Bir kaç sene sonra, bir gün eve dönerken asansörün kapısını bizim katta açtığımda, elleriyle benim kapıyı okşayarak ne olduğunu anlamaya çalışan bi'kaç kişi gördüm..
Adamlardan bi'tanesi uzun zamandır Almanya'da yaşayan ev sâhibiydi. Diğerleri ise boyacıydı.
Sordular "nası'yaptınız bunu?" diye.. Anlattım.
Evlerinin iki giriş kapısı var..(dı o zamanlar. Şimdiki vatandaş birini iptal etti.)
Bunlara kapıları sökmek, alçı ve tutkalı karıştırarak böyle bi'şeyle uğraşmak zor geldiğinden sanırım, bi'yerden aldıkları tüp tutkalı uzaktan fışkırtarak yapmaya çalıştılar işi..
İçinde alçı olmadığından sıvı tutkal aşağıya süzülüp kururken sanki bir tükürük ya da sperm efekti yapmıştı kapılarında bi'kaç gün.. Beyaz, beyaz..
Asıl acaipliği bi'kaç gün sonra, bi'gece eve geldiğimde gördüm.
Tutkalları kurumuş olan kapıları kan kırmızısına boyamışlardı.. Yuh dedim içimden.
Bir müddet sonra, bi'akşam A.W. kasaptan istediği eti getiren kasap çırağına açmış kapıyı..
Bana seslendi "Çabuk gel.." diye.. Sesi endişeliydi..
Koşup gittiğimde, gözlerinde dehşet ve korku ifâdesi olan, ağlayan ve burnunu çeken bir çocuk gördüm.. Titriyordu..
İlk aklıma gelen merdivenlerde ya da asansörde bir saldırı ya da tâcize uğradığı olmuştu..
"N'oldu oğlum?" filân diye sorduğumda, uzun etmiim, çocuğun kırmızı kapılardan inanılmaz etkilendiğini ve korktuğunu anladım.
O'nun gözü ile baktığımda, gerçekten bir mezbaha kapısı görünümü vardı kapılarda..
Sanki oluk oluk kan akmış ve pıhtılaşmıştı üzerlerinde..
Çocuğu sâkinleştirip gönderdikten sonra Alamancıyla konuştum ve anlattım olayı..
"Sizinkinin aynısı olmasın diye o renge boyadık." dedi ama bir mahsuru olmadığını hattâ daha da iyi olacağını söyleyince lâciverte döndü onlarda..
* * * *
İki erkek çocuğunun gözünden detaylardı bunlar..
Bu kadar..
Kırmızı kapı komşunun kapısı değil, bizim kapının fotoğraf hilesiyle kırmızıya döndürülmüş hâlidir.

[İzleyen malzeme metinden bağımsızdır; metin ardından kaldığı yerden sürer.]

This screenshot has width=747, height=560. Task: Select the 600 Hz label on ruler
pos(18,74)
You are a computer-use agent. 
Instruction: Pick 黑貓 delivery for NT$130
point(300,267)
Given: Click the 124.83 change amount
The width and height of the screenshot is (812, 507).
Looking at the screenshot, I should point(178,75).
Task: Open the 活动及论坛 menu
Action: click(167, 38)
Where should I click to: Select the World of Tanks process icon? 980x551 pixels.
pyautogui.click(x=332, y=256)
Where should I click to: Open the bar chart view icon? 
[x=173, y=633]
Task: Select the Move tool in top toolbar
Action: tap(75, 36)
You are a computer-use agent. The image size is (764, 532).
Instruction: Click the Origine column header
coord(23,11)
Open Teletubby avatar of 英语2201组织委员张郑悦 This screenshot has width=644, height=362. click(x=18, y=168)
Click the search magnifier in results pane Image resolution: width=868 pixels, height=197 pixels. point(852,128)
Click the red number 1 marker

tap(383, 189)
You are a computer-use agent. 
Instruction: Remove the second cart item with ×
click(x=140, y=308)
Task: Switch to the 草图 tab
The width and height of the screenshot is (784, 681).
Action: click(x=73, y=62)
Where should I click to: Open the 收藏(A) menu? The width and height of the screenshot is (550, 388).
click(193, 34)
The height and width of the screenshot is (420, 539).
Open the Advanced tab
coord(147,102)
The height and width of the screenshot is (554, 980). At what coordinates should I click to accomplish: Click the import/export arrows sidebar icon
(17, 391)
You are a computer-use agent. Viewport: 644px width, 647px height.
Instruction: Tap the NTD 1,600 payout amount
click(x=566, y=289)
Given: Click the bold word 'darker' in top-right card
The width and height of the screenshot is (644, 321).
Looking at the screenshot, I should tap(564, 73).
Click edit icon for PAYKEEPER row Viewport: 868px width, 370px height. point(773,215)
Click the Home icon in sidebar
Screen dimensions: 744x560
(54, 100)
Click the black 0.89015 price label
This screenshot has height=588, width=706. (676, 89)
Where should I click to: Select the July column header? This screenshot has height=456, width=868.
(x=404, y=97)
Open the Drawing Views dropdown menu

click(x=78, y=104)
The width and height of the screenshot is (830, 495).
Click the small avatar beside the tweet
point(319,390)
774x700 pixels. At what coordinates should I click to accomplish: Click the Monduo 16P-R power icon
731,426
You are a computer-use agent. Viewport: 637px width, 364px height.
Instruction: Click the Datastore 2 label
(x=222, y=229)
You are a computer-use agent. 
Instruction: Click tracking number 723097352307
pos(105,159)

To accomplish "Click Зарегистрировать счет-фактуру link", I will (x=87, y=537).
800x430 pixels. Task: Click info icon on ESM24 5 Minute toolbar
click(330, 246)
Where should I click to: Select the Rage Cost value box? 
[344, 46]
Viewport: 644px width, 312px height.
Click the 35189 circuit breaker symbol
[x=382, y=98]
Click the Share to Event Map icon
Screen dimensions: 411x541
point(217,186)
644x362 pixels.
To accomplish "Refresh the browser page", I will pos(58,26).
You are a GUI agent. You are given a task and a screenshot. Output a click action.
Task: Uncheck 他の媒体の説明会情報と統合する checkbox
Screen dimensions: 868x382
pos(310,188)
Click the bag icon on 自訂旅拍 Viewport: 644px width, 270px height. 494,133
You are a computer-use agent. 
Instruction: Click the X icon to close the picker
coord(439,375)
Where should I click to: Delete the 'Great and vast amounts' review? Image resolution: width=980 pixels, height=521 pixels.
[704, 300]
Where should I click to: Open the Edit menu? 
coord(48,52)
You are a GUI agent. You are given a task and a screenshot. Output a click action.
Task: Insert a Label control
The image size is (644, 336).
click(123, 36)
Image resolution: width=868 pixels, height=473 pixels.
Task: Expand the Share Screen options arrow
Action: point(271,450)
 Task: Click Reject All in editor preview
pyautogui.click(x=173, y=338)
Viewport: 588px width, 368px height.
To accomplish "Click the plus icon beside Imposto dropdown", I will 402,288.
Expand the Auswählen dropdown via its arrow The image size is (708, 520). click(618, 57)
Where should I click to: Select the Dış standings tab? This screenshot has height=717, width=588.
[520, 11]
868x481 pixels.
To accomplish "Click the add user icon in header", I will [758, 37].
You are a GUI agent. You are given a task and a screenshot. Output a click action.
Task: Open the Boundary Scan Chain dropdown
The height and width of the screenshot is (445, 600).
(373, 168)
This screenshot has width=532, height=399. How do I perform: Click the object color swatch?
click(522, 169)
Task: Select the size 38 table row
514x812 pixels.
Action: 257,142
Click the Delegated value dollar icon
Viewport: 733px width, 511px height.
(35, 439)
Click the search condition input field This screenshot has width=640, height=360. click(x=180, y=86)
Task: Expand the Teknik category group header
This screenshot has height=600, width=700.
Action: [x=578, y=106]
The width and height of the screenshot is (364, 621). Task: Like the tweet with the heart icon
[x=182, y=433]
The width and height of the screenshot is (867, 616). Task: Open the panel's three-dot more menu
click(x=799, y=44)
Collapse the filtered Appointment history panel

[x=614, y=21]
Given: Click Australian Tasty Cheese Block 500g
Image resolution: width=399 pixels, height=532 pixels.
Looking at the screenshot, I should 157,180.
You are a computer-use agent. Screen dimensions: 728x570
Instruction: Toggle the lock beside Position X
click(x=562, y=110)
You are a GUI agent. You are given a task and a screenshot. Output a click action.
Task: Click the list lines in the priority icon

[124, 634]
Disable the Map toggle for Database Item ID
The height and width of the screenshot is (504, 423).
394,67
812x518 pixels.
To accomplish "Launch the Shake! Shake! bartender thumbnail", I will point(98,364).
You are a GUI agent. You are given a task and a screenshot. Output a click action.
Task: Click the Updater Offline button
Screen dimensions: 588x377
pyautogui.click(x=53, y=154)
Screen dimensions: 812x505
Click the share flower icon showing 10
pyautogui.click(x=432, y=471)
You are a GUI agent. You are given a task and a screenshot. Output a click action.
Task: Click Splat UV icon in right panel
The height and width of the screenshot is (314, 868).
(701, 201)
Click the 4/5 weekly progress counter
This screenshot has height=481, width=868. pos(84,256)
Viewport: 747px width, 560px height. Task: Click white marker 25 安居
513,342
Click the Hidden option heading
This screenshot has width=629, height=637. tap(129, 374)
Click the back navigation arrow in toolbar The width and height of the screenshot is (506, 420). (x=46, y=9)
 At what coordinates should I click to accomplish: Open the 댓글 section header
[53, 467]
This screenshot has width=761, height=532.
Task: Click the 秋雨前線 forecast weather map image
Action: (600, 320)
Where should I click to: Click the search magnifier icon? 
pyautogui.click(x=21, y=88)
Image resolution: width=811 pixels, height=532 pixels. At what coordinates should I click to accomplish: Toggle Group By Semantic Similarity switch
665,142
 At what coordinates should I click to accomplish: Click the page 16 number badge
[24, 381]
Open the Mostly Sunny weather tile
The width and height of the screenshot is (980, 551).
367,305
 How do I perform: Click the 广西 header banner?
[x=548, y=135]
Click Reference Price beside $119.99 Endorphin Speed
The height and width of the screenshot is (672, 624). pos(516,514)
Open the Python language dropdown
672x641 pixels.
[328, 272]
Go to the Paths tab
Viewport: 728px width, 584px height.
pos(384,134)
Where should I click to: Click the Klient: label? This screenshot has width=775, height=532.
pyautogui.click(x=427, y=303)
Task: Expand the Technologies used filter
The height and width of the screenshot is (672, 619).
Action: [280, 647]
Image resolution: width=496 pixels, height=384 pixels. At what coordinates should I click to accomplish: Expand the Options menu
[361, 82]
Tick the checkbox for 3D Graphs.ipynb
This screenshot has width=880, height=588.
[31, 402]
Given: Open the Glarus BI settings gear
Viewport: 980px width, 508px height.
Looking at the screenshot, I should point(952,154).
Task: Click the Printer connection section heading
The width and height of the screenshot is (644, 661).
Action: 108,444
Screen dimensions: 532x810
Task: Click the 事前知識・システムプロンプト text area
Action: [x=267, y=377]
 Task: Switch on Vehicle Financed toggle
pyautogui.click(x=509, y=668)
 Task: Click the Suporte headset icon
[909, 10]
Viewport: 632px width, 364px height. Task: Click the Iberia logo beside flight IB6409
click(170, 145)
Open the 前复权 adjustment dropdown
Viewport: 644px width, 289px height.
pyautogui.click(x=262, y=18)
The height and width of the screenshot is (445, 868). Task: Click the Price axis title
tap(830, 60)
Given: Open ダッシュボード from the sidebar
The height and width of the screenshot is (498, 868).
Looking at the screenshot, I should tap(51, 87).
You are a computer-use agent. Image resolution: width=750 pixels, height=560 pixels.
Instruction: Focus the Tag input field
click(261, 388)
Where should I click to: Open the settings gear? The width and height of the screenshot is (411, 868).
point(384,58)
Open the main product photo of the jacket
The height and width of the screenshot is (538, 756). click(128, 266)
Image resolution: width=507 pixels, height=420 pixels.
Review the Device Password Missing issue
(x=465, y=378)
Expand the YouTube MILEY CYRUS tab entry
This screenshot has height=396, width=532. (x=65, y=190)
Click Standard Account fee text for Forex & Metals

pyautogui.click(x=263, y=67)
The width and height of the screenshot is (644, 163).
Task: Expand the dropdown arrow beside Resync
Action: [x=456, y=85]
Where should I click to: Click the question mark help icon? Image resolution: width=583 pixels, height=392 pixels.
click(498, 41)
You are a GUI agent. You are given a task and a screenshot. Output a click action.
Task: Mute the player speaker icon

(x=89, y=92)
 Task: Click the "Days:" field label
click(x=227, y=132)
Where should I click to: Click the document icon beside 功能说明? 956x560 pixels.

Azıcık fikir vermesi açısından.. Akıntı efektlerini bir de diğer şekilde görseydiniz, siz de z.çardınız belki..
Cuma, Kasım 21, 2008
iki çırağın gözüyle..
Kaydol:
Kayıt Yorumları (Atom)
9 yorum:
ay yazık yaa, şimdi o çocukcağızı düşündüm de içim cız etti :(
kimsede olmayan bir sokak kapısı ha. güzel fikir ama çok da çarpıcı. Bir arkadaşımın Ankaradaki evinin kapısı çok güzel. Ben de onu çok beğeniyorum. Vardır mutlaka başkalarında da, ama ben sadece onda gördüm şimdiye kadar. Aslında o da sıradan bir demir kapı işte :)
valla bizimki de sıradan bi tahta kapı işte, çınar. :)
abi valla kırmızı hali korku filmlerinden çıkmış gibi. destere filanb. brrr. çocuk haklı. bir de kat sahanlığı hafif loşsa..
"ZEVKLER VE RENKLER TARTIŞILMAZ" biçimiden ifade edilmiş kanun hükmünde bir cümlenin varlığı yadsımamamkla birlikte şu kırmızı kapının renk tonunun tartışılmasından yanayım. İlk gören şok olur, içerde seri katil gizleniyor sanır. Yok ama gizlense boyamaz öyle. Alenen seri katil var sanır, zili çalası gelmez insanın.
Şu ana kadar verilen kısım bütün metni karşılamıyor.